### Exercise details:
Copy exactly, and only, the lines from the one containing "The width and height of the screenshot is (664, 587)." through the last line of the records below.

====== Provided material ======

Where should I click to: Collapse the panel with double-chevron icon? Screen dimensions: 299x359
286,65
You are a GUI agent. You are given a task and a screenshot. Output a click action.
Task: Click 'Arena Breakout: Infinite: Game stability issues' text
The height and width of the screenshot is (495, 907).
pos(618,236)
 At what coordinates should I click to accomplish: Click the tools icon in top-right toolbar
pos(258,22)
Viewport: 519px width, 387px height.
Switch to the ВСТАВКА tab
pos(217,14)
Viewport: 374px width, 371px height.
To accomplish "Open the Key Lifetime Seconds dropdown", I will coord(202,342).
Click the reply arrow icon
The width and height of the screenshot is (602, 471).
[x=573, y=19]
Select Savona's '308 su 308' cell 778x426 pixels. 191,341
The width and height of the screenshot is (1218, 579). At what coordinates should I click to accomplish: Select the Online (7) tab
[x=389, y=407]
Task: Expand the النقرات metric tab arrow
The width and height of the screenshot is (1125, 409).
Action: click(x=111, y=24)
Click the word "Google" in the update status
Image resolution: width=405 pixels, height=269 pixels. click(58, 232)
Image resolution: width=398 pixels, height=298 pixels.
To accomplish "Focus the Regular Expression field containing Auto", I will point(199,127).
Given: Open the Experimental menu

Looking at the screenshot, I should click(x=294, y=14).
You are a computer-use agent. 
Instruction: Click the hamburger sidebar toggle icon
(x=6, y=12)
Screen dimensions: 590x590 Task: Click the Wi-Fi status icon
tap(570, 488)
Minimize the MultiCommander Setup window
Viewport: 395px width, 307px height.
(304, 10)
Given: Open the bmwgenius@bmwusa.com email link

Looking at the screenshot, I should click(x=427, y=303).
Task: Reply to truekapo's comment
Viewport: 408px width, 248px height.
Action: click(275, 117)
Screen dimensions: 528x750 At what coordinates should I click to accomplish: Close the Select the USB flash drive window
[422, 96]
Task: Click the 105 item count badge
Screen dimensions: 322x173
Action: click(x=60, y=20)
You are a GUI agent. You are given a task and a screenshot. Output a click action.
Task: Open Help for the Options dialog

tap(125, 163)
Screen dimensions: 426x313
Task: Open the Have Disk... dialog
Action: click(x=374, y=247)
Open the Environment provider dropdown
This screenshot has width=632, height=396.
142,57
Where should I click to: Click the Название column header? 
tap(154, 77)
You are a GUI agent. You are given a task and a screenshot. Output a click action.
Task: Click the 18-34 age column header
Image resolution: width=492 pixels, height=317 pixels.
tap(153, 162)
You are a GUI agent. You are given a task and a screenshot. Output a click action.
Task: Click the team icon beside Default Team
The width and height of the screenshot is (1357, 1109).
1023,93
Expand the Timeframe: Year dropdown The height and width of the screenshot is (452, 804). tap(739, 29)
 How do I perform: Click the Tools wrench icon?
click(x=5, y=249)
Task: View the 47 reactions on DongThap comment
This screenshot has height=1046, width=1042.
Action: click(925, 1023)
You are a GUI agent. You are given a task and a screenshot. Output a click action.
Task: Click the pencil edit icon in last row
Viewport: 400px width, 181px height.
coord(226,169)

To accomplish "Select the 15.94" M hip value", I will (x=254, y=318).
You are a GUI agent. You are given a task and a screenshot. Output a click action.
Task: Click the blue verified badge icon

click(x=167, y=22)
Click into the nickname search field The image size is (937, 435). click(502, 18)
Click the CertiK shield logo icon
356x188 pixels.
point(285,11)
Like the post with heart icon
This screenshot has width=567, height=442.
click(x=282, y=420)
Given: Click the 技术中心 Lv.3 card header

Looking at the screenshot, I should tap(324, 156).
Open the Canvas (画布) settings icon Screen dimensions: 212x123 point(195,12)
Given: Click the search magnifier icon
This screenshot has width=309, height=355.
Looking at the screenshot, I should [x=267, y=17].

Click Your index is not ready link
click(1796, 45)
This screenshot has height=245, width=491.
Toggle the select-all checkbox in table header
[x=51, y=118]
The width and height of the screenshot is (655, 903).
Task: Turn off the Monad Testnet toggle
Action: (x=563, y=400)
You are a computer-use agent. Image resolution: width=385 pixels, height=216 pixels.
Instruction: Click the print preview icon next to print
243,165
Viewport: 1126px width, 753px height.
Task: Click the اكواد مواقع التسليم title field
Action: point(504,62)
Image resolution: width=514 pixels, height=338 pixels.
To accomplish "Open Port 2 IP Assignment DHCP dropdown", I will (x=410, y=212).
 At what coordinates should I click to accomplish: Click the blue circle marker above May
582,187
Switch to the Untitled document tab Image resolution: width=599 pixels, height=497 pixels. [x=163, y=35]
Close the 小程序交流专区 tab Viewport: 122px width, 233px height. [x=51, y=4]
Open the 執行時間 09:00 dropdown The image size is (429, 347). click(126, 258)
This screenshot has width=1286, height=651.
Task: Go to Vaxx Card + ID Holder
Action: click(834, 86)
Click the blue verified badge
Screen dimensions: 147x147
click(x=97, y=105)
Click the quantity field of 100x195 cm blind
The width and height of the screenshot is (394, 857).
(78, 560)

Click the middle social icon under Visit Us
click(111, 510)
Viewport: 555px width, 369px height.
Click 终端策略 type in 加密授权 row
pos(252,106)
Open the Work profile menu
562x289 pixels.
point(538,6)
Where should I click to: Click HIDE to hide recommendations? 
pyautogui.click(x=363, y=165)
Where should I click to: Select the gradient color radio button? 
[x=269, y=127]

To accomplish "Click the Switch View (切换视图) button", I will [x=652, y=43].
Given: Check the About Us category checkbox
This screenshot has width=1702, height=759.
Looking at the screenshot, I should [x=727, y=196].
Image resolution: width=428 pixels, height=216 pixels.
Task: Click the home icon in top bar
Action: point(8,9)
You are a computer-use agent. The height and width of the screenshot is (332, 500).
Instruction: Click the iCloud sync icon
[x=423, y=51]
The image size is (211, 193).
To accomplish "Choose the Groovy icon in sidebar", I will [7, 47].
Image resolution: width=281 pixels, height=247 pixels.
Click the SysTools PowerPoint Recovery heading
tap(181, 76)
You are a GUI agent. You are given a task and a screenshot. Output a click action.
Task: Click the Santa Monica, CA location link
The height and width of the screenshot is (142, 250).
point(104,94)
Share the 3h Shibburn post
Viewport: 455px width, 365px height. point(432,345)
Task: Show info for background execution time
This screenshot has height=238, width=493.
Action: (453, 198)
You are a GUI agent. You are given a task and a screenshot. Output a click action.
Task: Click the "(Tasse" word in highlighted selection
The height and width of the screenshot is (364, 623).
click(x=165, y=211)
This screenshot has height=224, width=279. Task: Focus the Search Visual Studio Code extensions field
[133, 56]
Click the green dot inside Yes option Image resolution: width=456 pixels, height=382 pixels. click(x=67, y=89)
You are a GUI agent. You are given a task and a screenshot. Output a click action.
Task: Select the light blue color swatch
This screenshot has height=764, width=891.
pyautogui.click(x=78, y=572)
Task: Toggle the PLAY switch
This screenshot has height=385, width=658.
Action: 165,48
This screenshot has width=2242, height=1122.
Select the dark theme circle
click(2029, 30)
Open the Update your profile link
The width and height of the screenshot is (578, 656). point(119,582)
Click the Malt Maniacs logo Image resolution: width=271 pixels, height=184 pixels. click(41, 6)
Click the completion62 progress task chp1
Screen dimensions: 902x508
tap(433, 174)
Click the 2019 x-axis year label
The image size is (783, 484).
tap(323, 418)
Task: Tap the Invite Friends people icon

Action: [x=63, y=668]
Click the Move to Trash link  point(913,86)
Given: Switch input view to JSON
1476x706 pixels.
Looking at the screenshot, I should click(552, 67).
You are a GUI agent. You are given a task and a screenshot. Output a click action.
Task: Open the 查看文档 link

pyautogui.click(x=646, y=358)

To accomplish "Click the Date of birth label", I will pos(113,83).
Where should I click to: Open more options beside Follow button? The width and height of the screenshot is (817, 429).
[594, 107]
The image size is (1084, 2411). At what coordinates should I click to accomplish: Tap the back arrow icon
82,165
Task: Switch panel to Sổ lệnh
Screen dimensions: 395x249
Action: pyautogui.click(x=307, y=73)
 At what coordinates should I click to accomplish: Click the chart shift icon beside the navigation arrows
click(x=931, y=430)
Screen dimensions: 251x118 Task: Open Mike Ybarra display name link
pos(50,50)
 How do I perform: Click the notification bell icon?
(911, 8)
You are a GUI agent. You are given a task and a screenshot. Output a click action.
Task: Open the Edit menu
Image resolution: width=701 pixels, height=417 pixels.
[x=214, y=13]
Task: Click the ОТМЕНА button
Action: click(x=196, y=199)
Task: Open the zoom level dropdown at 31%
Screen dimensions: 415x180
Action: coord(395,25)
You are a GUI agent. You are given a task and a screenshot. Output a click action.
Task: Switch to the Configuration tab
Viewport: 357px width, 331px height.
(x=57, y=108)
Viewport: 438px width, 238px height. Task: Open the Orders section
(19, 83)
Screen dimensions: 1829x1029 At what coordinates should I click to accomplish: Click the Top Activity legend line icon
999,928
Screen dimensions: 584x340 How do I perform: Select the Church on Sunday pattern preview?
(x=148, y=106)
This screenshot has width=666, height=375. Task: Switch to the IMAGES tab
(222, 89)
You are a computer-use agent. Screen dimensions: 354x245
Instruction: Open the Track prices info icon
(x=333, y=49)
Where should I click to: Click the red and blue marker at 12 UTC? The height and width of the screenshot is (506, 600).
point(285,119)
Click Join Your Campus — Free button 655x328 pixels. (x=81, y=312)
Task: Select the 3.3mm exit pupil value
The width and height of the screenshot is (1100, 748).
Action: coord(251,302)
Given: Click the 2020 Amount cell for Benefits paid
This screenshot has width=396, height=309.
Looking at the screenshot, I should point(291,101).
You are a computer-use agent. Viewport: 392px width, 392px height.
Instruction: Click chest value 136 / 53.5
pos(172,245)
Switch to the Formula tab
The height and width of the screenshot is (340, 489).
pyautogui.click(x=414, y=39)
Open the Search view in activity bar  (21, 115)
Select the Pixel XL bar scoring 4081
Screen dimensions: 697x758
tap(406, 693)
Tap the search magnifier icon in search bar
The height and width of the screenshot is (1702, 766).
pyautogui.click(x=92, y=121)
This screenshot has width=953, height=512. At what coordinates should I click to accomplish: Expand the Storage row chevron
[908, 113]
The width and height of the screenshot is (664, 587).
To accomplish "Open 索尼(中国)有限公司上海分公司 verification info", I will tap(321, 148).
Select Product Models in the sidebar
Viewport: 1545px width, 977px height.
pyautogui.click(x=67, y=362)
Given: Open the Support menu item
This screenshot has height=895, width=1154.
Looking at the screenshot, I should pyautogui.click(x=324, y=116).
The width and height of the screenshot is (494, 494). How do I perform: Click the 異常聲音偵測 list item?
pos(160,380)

======

### Task output:
The width and height of the screenshot is (664, 587).
To accomplish "Open 索尼(中国)有限公司上海分公司 verification info", I will tap(321, 148).
Select Product Models in the sidebar
Viewport: 1545px width, 977px height.
pyautogui.click(x=67, y=362)
Given: Open the Support menu item
This screenshot has height=895, width=1154.
Looking at the screenshot, I should pyautogui.click(x=324, y=116).
The width and height of the screenshot is (494, 494). How do I perform: Click the 異常聲音偵測 list item?
pos(160,380)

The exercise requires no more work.